A dose em estudos para o melanoma foi desenvolvida pela Moderna, laboratório que chamou a atenção recentemente ao ter sido um dos primeiros a criarem um imunizante para o novo coronavírus. Ele é especializado em uma tecnologia inovadora chamada RNA mensageiro (RNAm), que foi utilizada tanto para a injeção contra a Covid-19, como para o câncer.

— A pandemia adiantou muito a evolução das terapias de RNAm, e essa vacina para melanoma vem gerando uma repercussão muito grande na comunidade científica. O estudo da fase 2 demonstrou um benefício bem interessante — avalia Gustavo Fernandes, ex-presidente da Sociedade Brasileira de Oncologia Clínica (SBOC).

O RNAm é alvo de estudos há anos, mas saiu de fato do papel com as vacinas da Pfizer e da Moderna na pandemia, que comprovaram a alta eficácia e segurança da plataforma vacinal. Para estimular as defesas, ele atua como um código de instruções que ensina as próprias células do corpo a produzirem determinada proteína.

Esse material, por sua vez, é lido pelo sistema imunológico, que então passa a criar as células e anticorpos. No caso da Covid-19, por exemplo, o imunizante faz com que o corpo produza uma parte do próprio coronavírus chamada proteína Spike. Ela sozinha é inofensiva, mas é suficiente para fazer o organismo reconhecer o vírus e se preparar para quando entrar em contato com ele.

No caso da dose contra o melanoma, como o câncer é diferente de pessoa para pessoa, ela é chamada de vacina personalizada. Os cientistas coletam o material genético específico do tumor de determinado paciente, isolam as proteínas dele e depois criam o imunizante. Com isso, a aplicação individual consegue ensinar o sistema imune a reconhecer e destruir as células cancerígenas.
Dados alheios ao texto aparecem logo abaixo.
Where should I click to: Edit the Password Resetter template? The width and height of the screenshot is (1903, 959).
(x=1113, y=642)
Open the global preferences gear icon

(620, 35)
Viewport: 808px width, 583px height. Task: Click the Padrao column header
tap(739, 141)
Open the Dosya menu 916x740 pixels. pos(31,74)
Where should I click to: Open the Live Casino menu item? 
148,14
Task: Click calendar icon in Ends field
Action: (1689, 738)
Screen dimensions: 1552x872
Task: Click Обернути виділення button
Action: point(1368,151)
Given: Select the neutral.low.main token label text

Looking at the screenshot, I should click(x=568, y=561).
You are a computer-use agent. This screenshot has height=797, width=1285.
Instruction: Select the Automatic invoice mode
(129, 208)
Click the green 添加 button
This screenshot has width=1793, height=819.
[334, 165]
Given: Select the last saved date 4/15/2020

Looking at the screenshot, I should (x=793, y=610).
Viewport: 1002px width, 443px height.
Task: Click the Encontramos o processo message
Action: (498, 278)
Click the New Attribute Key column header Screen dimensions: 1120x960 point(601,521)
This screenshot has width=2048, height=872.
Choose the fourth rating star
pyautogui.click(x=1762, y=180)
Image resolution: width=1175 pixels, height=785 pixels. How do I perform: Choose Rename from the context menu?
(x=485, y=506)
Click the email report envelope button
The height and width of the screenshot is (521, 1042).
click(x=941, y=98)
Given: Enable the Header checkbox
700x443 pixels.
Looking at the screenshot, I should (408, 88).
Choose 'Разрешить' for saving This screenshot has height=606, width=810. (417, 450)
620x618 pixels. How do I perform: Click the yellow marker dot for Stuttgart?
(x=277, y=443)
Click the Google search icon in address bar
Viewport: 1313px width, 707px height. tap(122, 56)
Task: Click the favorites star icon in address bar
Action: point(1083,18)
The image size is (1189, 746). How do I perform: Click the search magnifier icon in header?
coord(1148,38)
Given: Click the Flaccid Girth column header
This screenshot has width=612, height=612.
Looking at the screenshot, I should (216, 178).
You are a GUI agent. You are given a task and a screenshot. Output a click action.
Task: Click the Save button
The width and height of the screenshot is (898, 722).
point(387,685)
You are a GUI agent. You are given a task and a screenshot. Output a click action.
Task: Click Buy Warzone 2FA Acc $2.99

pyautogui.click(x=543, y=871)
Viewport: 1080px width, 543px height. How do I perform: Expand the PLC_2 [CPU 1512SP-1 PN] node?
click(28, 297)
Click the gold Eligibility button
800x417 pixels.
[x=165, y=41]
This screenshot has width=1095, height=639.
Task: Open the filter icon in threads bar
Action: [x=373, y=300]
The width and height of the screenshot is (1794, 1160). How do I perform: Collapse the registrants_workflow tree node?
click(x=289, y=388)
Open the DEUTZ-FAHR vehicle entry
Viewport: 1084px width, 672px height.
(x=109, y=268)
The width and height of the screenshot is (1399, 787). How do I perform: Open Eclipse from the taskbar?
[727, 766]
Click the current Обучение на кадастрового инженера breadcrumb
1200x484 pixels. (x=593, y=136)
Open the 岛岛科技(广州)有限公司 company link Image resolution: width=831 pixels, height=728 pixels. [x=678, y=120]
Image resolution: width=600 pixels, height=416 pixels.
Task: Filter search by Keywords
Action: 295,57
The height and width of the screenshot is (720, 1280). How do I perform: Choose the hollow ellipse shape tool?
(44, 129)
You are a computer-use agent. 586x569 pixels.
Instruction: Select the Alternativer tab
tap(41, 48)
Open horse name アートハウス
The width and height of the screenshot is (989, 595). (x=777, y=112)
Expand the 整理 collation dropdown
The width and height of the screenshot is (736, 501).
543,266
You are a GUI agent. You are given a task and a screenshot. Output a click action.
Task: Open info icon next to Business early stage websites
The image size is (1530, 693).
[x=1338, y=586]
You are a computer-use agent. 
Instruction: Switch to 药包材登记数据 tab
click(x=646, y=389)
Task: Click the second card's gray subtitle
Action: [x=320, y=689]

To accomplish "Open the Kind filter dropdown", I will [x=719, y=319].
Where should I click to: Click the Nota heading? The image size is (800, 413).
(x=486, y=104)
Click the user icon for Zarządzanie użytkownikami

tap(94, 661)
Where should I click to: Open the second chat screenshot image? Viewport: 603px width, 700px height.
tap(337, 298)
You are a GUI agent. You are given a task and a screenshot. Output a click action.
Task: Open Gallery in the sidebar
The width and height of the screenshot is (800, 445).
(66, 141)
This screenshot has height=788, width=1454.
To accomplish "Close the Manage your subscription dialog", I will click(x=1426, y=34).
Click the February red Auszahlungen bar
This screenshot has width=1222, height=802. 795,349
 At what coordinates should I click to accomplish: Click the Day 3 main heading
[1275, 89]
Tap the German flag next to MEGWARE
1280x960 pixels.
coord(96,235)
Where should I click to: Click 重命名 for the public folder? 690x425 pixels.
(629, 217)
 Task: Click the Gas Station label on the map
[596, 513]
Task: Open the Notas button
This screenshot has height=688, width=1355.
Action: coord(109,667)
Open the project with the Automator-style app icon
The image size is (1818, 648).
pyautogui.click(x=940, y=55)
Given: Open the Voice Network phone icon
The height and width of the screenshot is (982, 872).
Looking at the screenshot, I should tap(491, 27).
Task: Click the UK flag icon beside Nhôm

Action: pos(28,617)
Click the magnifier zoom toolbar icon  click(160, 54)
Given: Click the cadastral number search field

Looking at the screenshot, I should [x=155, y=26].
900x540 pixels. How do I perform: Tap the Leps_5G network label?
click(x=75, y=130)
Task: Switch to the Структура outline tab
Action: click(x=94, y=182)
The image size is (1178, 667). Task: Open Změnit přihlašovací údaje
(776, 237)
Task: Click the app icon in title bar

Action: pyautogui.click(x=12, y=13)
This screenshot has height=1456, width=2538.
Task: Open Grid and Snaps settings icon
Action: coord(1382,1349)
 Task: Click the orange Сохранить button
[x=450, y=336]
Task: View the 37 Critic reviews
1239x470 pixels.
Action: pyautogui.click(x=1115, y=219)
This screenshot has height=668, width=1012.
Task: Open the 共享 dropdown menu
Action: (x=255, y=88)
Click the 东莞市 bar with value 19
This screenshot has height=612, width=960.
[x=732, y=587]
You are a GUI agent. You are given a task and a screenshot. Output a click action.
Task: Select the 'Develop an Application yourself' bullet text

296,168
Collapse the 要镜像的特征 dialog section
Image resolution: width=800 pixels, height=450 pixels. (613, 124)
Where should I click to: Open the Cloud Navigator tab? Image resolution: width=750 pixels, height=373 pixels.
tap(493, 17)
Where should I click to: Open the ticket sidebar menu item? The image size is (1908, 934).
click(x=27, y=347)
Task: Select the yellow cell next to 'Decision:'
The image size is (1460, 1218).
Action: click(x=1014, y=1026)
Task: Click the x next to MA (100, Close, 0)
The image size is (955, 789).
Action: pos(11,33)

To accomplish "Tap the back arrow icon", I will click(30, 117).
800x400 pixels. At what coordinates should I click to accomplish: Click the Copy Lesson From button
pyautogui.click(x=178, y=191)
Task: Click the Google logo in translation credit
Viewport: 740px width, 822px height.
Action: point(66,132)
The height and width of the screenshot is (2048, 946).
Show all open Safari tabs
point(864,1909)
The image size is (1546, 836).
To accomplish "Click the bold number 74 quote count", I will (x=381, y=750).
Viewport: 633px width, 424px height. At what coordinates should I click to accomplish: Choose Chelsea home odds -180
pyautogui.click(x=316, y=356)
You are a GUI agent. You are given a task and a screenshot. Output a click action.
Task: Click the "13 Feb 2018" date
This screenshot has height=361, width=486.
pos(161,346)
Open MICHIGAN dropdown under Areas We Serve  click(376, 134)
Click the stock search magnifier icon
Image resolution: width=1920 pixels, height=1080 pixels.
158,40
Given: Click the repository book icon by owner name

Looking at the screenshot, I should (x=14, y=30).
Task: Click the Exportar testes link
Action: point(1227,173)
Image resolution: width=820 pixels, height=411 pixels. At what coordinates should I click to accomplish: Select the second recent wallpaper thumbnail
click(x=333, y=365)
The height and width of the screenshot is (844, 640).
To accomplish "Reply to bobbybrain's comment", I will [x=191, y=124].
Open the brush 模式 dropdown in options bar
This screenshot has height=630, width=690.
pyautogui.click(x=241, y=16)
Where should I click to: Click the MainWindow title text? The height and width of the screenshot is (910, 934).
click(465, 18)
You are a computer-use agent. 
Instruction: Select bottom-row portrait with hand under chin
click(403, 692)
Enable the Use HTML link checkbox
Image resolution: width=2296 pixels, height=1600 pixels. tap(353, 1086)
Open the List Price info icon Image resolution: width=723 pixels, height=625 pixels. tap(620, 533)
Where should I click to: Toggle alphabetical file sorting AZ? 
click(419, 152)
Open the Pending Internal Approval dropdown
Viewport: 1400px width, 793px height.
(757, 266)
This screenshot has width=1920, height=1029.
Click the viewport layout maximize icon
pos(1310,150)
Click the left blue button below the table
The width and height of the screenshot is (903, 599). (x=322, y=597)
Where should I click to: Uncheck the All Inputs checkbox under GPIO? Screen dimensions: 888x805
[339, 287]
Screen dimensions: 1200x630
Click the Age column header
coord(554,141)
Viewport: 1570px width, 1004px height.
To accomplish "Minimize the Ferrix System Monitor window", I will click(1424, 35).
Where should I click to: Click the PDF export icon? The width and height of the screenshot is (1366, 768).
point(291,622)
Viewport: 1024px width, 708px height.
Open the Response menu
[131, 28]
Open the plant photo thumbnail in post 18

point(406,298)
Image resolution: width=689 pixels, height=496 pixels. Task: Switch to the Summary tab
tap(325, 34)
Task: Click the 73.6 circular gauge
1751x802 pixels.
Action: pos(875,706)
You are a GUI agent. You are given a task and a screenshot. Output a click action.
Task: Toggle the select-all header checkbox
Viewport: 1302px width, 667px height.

— São apostas de terapia personalizada. Nós tivemos há 30 anos tentativas de vacinas para melanomas que foram grandes desapontamentos. Hoje os resultados são muito mais significativos. Temos um grau de certeza relativamente alto que a vacina vai caminhar, é algo altamente promissor — diz Fernandes.

No estudo de fase 2, com 157 participantes, a terapia durou cerca de um ano. Foram aplicadas nove doses da vacina, junto a 18 ciclos de 200 mg do medicamento Keytruda a cada três semanas. Os resultados foram divulgados ainda em dezembro do ano passado.

— É uma nova estratégia para usar a imunidade do paciente no combate ao câncer. A expectativa é grande, visto que a ciência trouxe grandes ganhos no tratamento com a imunoterapia para diversos tipos de tumores nos últimos 10 anos. Os resultados anunciados são ainda preliminares, mas mostram que essa combinação de ferramentas pode ser possível, o medicamento inibidor de checkpoint junto com a vacina — disse a oncologista Angélica Nogueira Rodrigues, diretora da SBOC e professora da Universidade Federal de Minas Gerais (UFMG), em entrevista ao GLOBO em dezembro.